Saturday

Jan. 3, 2009

The Palomino Stallion

by Alden Nowlan

Though the barn is so warm
that the oats in his manger,
the straw in his bed
seem to give off smoke —

though the wind is so cold,
the snow in the pasture
so deep he'd fall down
and freeze in an hour —

the eleven-month-old
palomino stallion
has gone almost crazy
fighting and pleading
to be let out.

"The Palomino Stallion" by Alden Nowlan, from Alden Nowlan Selected Poems. © House of Anansi Press, 1996. Reprinted with permission. (buy now)

It was on this day in 1882 that the Irish playwright Oscar Wilde docked in New York. Customs asked him if he had anything to declare. Oscar Wilde replied, "Nothing but my genius."

Wilde had come to the United States for a lecture tour, which was set up as a publicity stunt for a Gilbert and Sullivan operetta called Patience (1881), which poked fun at the Aesthetic movement. The producers of the operetta were concerned that the United States wouldn't know what Aestheticism was, since it was a British movement, and that they wouldn't think Patience was funny. So in order to educate the general public about Aestheticism before trying to satirize it, the producers arranged for a lecture tour from England's most prominent Aesthete personality, Oscar Wilde.

Many people thought Wilde was ridiculous. But his lecture tour did well in surprising places, like the rough mining town of Leadville, Colorado, where the miners loved him, and he enjoyed himself, as well. It was there in Leadville that he saw a sign at the local saloon that said, "Please do not shoot the pianist. He is doing his best." Oscar Wilde later said that it was "the only rational method of art criticism I have ever come across."

It's the birthday of the man who said, "All that is gold does not glitter; not all those that wander are lost," the man called "the father of modern fantasy," the writer John Ronald Reuel Tolkien, J.R.R. Tolkien, (books by this author) born in Bloemfontein, South Africa (1892).

His mother taught him Latin and Greek, and then one day he saw Welsh names on the side of railway cars, and he thought it was the most beautiful language in the world. He wanted to learn Welsh and any languages like it. He created simple languages of his own, like Animalic, which came from animal names, and Naffarin, which took elements from Spanish.

Tolkien went on to Oxford, and he studied philology, the study of the origin of languages. He became fluent in many ancient European languages, including Classical Greek, Old Norse, Old English, medieval Welsh and Anglo-Saxon, and an ancient form of German called Gothic.

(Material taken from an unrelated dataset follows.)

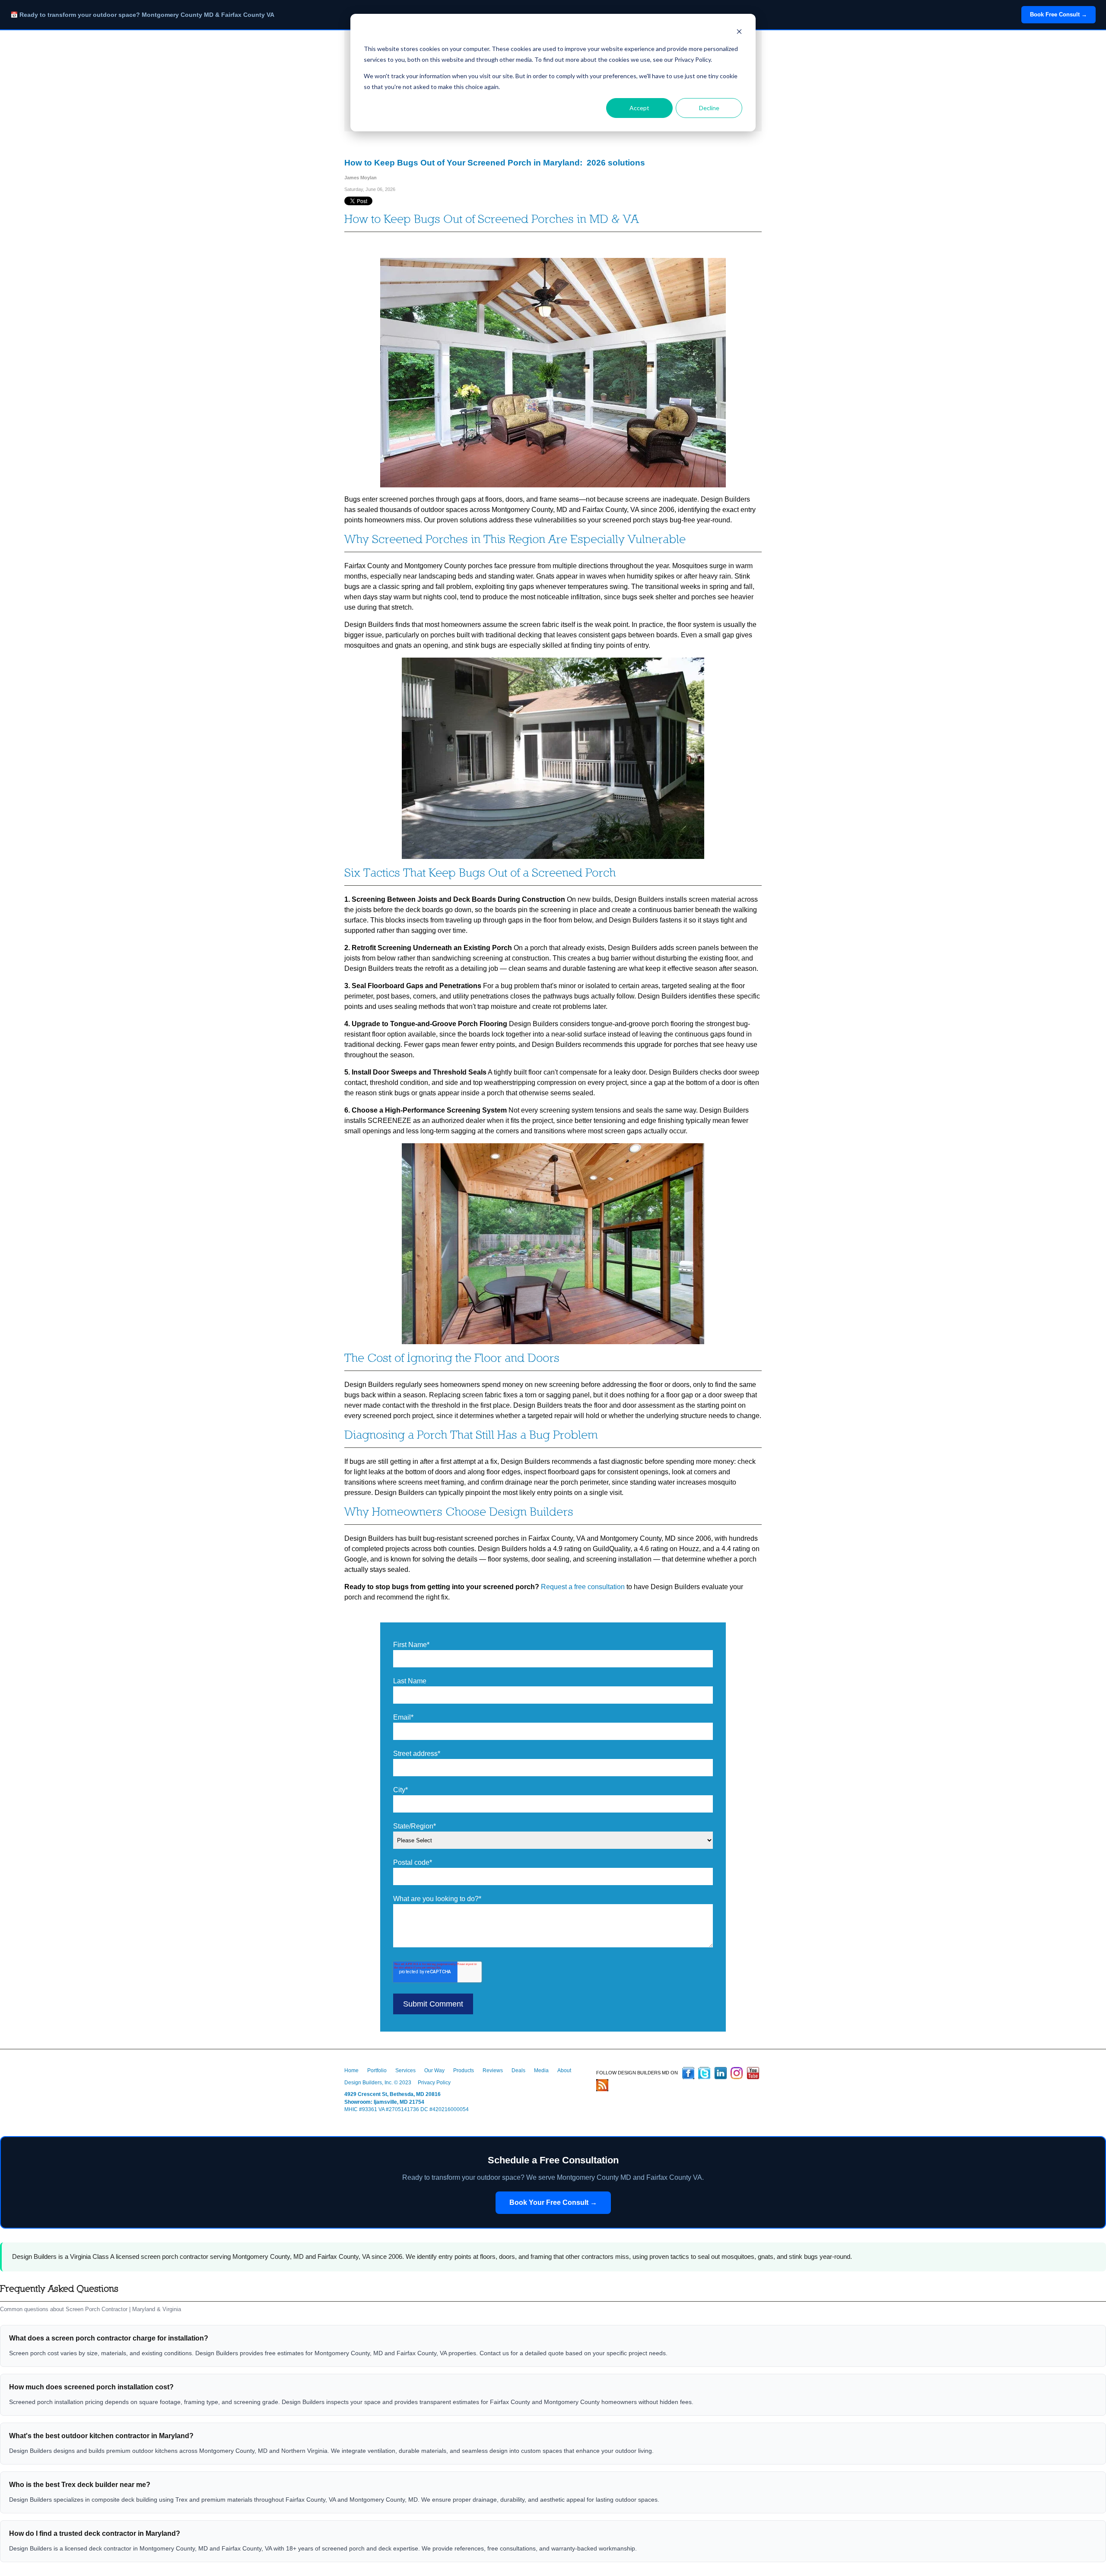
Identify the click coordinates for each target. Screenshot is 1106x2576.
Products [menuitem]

He became a teacher at Oxford, and he invented his most ambitious language yet, composed entirely of his own alphabet, sounds, and structure. And that was the language High Elvish, spoken by elves. He spent 12 years writing a book that incorporated that language. He said he wrote this new book "to provide a world for the language." He said, "I should have preferred to write the entire book in Elvish." But it was in English, and it was The Lord of the Rings. Tolkien intended it to be one book in three parts, but it was published in three volumes — The Fellowship of the Ring (1954), The Two Towers (1954), and The Return of the King (1955).

J.R.R. Tolkien wrote, "I wish life was not so short. Languages take such a time, and so do all the things one wants to know about."

It's the birthday of the Roman orator and statesman Marcus Tullius Cicero, born in 106 B.C. in Arpinum, Italy. He believed in the ideal of Rome as a republic at the time that a series of powerful leaders were making it into an empire. Cicero spoke out against those leaders, and he was executed. He believed that speaking well and speaking the truth were inseparable. Many of his rhetorical devices are still used by public speakers today.